Learn to Secure The Blockchain
There are many security benefits inherent with a blockchain, including cryptography, immutability and decentralization, but that doesn’t make it immune to cybersecurity breaches.
“Leaders today must challenge conventional wisdom and think differently, in order to achieve the highest possible security in the context of blockchain,” asserts Ted Harrington, who is executive partner with Independent Security Evaluators, on the World Economic Forum website.
Security is not just a technical problem, it is a leadership problem, Harrington points out. Most organizations today do not recognize cybersecurity as the core leadership discipline that it is.
“Establish a security leadership position in your organization and ensure that they are empowered to take action where necessary,” he urges.

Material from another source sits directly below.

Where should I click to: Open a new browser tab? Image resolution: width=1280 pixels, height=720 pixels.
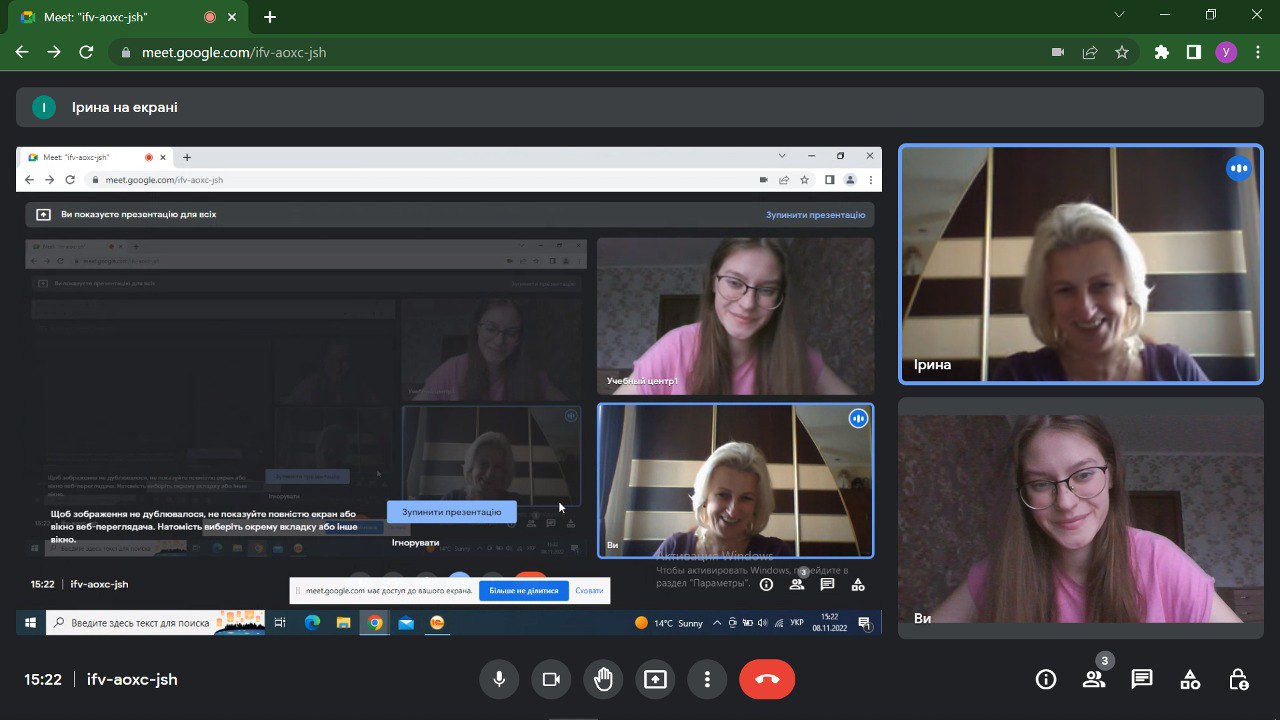270,17
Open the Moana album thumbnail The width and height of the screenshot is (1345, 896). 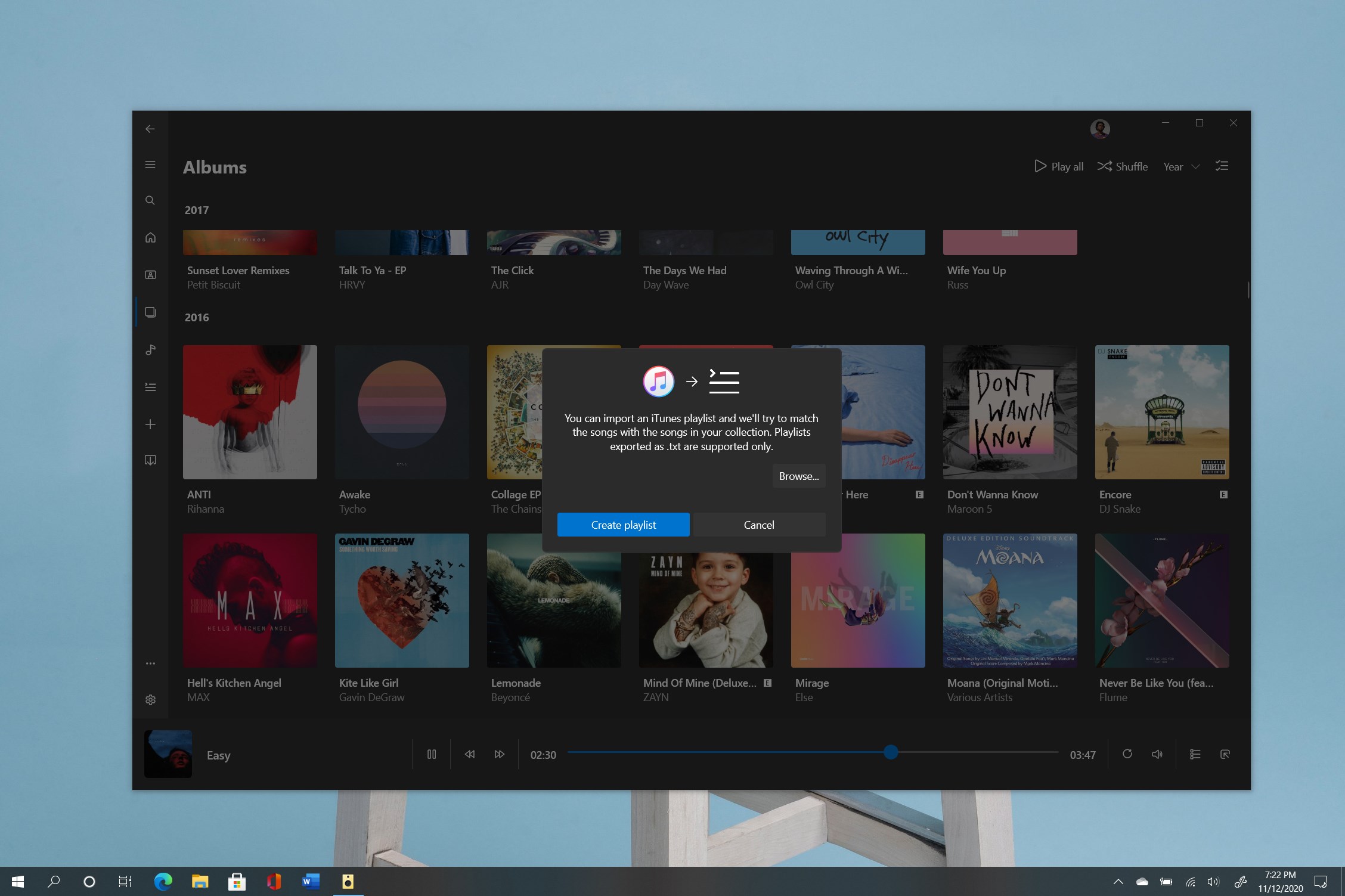click(1010, 600)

Keep in mind that exploitation is not just a result of attacker capabilities, but also of developer errors. Recognize that the security essentials matter just as much as – if not more than – the exotic novelties.
Train your developers on security, he stresses. “They don’t need to become the next celebrity at the annual security conclave DEF CON, they just need to understand the core principles of security – particularly cryptography, given its core application to blockchain – and how to implement these principles in the solutions they are building.”
While attackers may try to, and in many cases, succeed in compromising a particular blockchain in operation, attackers far more commonly try to compromise the deployment of the blockchain.
“Build out your threat model to understand who your potential adversaries are; why they are interested in exploiting your system; what types of skill they have; and what types of resources they have,” Harrington recommends.
Ensure your organization has the requisite security talent, he says, even if this means hiring the right specialists, possibly third-partiies, to help.